Whoever will drink, ’tis Domhnall will pay.

Note: Not that most people would ever need encouragement to go to the pub, but this week’s seanfhocal is just that. The drink tastes sweeter when someone else pays. Domhnall could be anybody who is tricked or cajoled into picking up the tab. Perhaps, the most famous Domhnall is Anthony Raftery (Antoine Ó Reachtabhra), the itinerent, blind poet who lived from 1739 to 1819. The legend is that he was tricked into picking up the tab in a pub in Loughrea (Baile Locha Riach), a town in the middle of County Galway.

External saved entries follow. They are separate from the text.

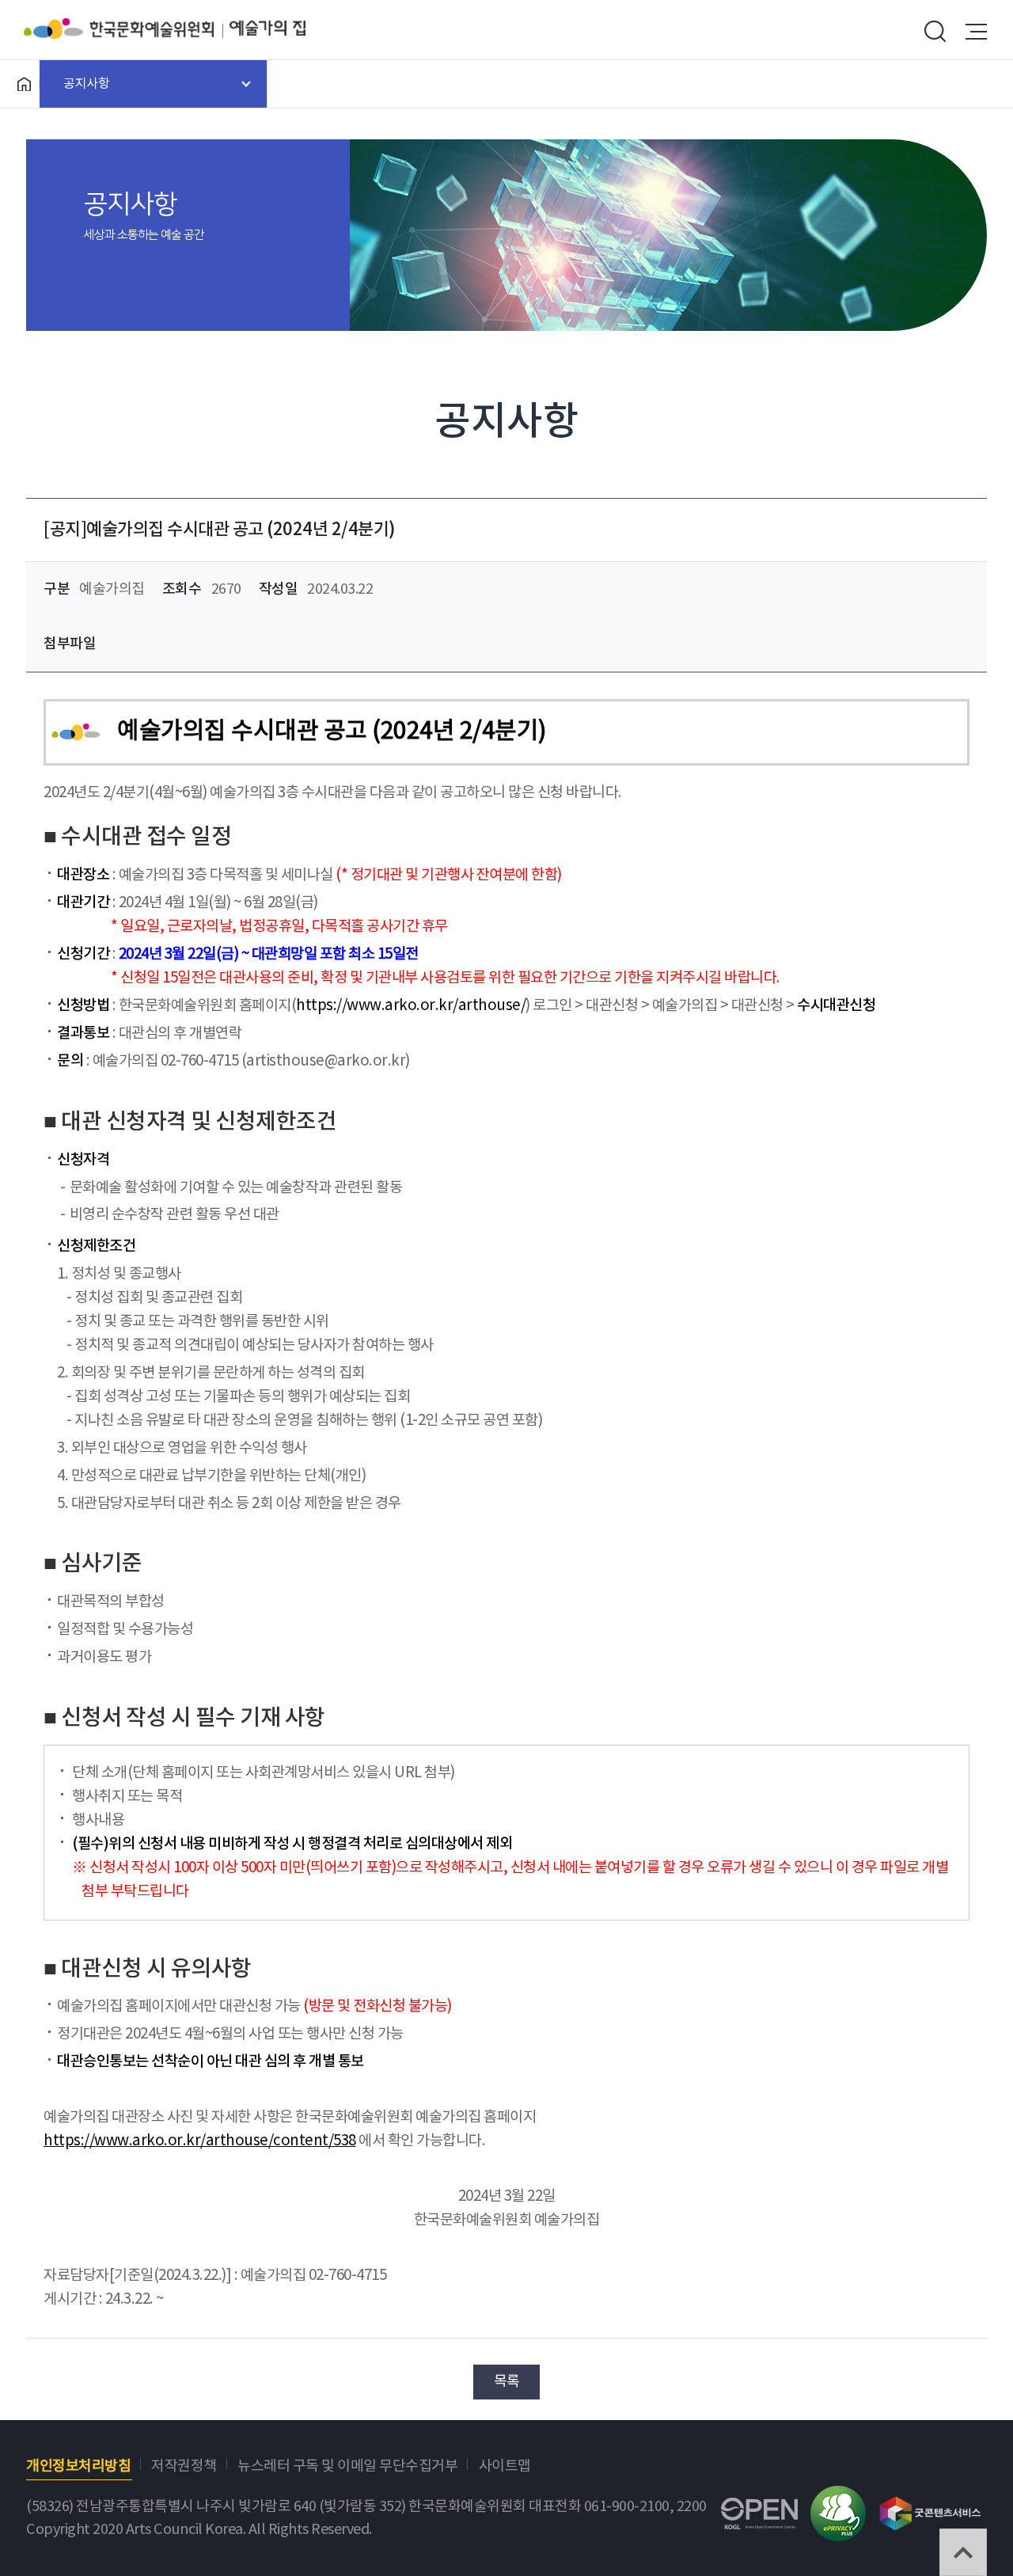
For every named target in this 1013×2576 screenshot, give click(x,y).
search (934, 31)
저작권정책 (184, 2466)
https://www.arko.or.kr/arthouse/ (410, 1005)
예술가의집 (267, 28)
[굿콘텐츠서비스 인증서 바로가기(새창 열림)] (930, 2506)
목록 (507, 2381)
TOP (963, 2552)
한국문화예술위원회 (127, 28)
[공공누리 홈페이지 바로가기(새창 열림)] (759, 2509)
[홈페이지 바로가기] (24, 84)
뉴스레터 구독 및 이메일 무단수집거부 (347, 2466)
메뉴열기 (976, 31)
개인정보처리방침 (78, 2466)
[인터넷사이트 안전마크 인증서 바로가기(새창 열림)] (838, 2497)
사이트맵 (505, 2466)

Never play a joke on a bard; Raftery immortalized the tale in a comic poem called “Baile Locha Riach”:


Chas Dia aon scilling amháin chugam
     agus shíl mé go raibh mo dhíol ann,
Nuair a shíl mé nár ghlaos ach dhá chárta
     bhí ag Conúr im aghaidh trí is bonn.

Fear an Tábhairne
“Is é an dlí a bhíos againn ins an áit seo
     an reicneáil nach n-íoctar in am,
Má éiríonn na daoine ón gclá —
     An fear deiridh bheith síos leis an leann.”


With a shilling that the good God provided
     I thought I’d enough and to spare,
What a shock then when Conor confided
     for two quarts three-and-six I must pay.

Publican
“The rule that in this house we favour
     any reckoning not paid as they sup,
Whoever is last at the table —
     for all that they drank must pay up.”

Blind Raftery; Poems Selected and Translated by Chriostoir O’Flynn, Cló Iar-Chonnachta, 1998, pp. 88-89.

Raftery goes on to curse the publican for taking his hat in payment. According to the legend, Raftery was later told of the joke. His hat and his shilling were returned. After a good laugh was had by all, he was given another drop or two on the house. However, Raftery had the last laugh, omitting this part of the story from his poem.